I think that it's not about escaping our fate, but about being able to look back on what we've done and sort of understand that it was enough. We do all complete, but maybe we shouldn't focus on the end, maybe we should focus on the memories and the things we've lost, because in the end that's all there is.
After watching this film , I've somehow been compeled more often lately to think about how I'm supposed to live with dignity thanks to Mr, Kazuo Ishigro's imaginative tricks behind the story...I feel like he still seems to be telling us a very little , but of course , he tells us everything throughout his works, his background of the post war of Japan and his birthplace , Nagasaki ,where a hundred thousands of innocent people were killed by the atomic bomb dropped there .
that sunset and the words and the tree and her face and the plastic blowing in the wind. i cant express the emotion i manage myself being there instead of her and i feel an immense sadness its so hard to describe
My dad showed this movie to me a few days after one of my friends died when I was in high school. I had to fight really hard to not cry in front of him when this scene came on
Just finished the book the day before yesterday. The funny thing is that in the end of the novel Kathy clearly stated that she wasn't crying, nor did she say that she wondered if the people they saved have the same lives with them. It's almost like the director saying "the audience will be too stupid to figure it out so why don't we just tell the audience?" I kinda feel that the movie overly simplify the ideas in the novel. Still a great movie though. It is very hard to adapt such a complicated book into a movie. This scene is very, very beautiful and sad. The environment is precisely in the way that the novel depicts. Beautiful.
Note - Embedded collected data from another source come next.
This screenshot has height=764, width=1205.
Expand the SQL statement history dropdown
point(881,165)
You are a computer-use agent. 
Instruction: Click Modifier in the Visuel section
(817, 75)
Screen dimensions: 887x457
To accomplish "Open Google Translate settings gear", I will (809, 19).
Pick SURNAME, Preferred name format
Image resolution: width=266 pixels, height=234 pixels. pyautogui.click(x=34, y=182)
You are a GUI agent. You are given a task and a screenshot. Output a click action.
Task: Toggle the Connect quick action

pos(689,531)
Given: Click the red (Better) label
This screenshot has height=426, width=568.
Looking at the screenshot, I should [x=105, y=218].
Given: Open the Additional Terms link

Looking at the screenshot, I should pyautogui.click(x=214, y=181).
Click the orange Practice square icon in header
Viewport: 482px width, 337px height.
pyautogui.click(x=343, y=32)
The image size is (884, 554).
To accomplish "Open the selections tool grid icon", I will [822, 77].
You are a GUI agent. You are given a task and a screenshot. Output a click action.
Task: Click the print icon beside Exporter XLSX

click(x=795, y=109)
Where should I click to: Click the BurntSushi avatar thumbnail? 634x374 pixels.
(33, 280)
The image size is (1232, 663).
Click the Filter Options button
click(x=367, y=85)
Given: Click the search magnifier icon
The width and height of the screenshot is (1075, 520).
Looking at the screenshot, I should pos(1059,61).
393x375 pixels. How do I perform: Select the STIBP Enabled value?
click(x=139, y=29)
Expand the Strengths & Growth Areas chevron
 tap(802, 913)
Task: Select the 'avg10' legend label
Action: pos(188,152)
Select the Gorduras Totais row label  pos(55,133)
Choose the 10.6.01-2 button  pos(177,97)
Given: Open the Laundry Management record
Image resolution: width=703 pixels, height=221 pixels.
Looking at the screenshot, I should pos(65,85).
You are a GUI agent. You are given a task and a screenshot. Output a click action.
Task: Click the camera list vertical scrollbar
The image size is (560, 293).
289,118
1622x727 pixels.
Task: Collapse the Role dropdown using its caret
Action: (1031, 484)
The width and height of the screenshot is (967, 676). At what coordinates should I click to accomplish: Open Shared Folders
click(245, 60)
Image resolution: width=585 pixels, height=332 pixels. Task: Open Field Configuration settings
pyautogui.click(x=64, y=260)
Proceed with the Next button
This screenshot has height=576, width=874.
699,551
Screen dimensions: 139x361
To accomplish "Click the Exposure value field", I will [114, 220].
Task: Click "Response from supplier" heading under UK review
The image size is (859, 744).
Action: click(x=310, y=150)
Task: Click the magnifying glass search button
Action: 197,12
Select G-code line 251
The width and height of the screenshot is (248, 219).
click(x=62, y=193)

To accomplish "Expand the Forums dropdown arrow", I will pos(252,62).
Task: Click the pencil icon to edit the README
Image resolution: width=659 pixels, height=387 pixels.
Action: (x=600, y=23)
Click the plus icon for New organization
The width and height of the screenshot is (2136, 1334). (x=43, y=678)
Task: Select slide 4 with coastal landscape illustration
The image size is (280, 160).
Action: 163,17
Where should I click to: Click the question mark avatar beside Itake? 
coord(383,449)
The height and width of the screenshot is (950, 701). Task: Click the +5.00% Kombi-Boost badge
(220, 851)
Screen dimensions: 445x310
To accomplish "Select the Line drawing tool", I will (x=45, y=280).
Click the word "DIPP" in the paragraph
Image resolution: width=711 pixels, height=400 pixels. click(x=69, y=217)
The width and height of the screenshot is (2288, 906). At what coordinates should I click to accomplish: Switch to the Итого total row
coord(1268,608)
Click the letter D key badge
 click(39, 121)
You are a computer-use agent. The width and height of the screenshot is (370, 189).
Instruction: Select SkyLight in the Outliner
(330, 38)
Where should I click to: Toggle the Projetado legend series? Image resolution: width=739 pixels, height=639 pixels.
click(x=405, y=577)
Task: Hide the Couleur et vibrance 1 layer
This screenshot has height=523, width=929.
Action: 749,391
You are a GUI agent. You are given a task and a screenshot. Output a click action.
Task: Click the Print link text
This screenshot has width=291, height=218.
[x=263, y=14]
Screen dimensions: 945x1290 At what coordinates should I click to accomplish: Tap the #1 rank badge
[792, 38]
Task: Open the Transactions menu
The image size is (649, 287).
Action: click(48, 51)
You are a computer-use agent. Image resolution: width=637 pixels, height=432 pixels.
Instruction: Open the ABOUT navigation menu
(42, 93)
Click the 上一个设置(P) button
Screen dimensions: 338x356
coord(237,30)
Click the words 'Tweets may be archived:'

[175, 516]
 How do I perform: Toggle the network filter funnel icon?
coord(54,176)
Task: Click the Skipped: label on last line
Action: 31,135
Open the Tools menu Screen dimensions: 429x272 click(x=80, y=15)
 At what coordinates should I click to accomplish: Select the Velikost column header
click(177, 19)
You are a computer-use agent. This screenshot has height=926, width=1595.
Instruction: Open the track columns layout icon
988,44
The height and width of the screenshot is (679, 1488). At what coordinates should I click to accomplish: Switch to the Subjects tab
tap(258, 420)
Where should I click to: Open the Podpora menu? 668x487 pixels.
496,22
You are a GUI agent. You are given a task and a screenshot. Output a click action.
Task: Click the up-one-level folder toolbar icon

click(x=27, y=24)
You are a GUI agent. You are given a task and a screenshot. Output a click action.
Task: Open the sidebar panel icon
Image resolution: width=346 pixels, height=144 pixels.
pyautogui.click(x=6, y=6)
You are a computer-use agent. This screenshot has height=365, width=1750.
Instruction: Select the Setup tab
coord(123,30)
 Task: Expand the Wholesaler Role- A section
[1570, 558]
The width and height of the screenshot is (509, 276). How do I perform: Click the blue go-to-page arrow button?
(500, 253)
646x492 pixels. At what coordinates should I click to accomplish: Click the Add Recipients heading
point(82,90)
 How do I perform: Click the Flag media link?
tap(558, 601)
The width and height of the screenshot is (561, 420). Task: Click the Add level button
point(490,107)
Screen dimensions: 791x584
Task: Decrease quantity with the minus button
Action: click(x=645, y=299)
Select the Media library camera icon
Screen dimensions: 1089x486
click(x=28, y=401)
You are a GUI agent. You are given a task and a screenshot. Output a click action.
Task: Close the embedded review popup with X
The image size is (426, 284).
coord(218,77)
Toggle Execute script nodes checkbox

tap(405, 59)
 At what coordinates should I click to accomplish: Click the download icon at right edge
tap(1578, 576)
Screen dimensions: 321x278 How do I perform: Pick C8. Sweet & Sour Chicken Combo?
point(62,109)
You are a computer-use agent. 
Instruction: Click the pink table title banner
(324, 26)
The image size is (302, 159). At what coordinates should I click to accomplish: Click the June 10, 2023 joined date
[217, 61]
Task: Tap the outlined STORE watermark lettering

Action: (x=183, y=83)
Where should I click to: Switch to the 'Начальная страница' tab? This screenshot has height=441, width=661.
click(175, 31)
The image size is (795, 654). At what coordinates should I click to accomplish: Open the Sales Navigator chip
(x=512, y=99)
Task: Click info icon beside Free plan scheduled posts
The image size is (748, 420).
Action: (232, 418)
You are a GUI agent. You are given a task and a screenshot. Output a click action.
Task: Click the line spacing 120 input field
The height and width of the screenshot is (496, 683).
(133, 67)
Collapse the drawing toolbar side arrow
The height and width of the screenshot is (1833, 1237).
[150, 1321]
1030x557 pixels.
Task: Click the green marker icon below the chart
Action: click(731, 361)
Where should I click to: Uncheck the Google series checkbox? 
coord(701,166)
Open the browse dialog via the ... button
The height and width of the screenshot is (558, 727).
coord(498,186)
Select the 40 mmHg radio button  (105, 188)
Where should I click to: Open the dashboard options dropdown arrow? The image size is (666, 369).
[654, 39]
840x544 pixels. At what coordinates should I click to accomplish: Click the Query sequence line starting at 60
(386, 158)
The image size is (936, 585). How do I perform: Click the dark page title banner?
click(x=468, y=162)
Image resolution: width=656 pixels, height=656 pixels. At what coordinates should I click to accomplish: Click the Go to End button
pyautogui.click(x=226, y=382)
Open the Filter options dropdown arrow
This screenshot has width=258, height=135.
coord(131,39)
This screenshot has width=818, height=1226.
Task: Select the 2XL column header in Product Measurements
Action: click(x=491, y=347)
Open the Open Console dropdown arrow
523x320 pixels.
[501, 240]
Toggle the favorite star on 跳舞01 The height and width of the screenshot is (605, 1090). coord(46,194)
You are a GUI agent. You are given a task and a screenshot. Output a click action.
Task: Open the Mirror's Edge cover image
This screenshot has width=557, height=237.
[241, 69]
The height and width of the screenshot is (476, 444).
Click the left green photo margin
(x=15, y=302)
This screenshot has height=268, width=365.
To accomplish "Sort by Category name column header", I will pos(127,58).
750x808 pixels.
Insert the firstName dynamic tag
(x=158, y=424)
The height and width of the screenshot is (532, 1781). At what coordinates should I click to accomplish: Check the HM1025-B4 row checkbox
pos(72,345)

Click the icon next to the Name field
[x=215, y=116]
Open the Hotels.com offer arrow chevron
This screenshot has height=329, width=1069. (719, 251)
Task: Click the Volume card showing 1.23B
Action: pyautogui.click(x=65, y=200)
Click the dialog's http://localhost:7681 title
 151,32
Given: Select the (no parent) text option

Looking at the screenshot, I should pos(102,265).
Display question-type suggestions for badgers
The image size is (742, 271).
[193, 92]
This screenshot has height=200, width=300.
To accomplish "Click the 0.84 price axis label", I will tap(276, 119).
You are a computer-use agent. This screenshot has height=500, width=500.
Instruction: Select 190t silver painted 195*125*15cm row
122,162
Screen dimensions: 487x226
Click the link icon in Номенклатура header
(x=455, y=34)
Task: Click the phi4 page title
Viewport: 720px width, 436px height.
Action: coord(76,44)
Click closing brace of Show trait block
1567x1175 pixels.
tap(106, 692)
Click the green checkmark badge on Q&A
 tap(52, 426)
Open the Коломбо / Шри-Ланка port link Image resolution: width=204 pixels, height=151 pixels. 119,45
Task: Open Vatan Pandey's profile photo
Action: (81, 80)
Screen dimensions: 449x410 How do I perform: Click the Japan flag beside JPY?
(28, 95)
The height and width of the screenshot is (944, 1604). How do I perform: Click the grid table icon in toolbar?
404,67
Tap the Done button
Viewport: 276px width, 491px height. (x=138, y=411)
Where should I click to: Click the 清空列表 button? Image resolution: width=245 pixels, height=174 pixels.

The symbolism I noticed in this movie Ruth dies alone, just like she always feared Tommy dies with someone by his side, making up for all the times he was left out as a kid
That house scène where They go to apply for something that never existed is haunting! Hope at the start followed by complete dispair! How utterly powerless They must of felt at that point.
I look for films that effect my emotions and this is one of the few that really have, it is possibly one of the saddest endings of any film I have seen, and it greatly effected me at the time, if you liked this film you should look out other works by Alex Garland like Ex machina.....
Seems somewhat similar to The Promised Neverland in the terms of them being cattle, and being used to keep someone else alive.. both of the movie/show are very sad in my opinion.
I'm 15 years old, and I read the book before I watched the movie. I swear the book was so heartbreaking, as well as the movie. I seriously recommend reading the book, it will leave you, just..EMPTY! I was seriously in this rut after reading it, but kind of in a good way. Since reading the book and watching the movie probably about a year ago, this movie comes to my mind almost every day
This film is masterpiece .Its depresing and so sad,but the film lines are sooo sharp they hurt soo much.I am in some melanholy state ,and cant stop thinking about my past and the future life :) .This film ,especialy the end hits me so hard
The movie was so sad and beautiful. I wish they had added the part where Tommy talks about how he and Kathy are like 2 people in a river trying to hold onto each other but in the end they have to let go because the current is too strong.
i loved this movie and the book was absolutely amazing and beautiful. I know im not doing it enough justice with my words but i cant describe the beauty of it.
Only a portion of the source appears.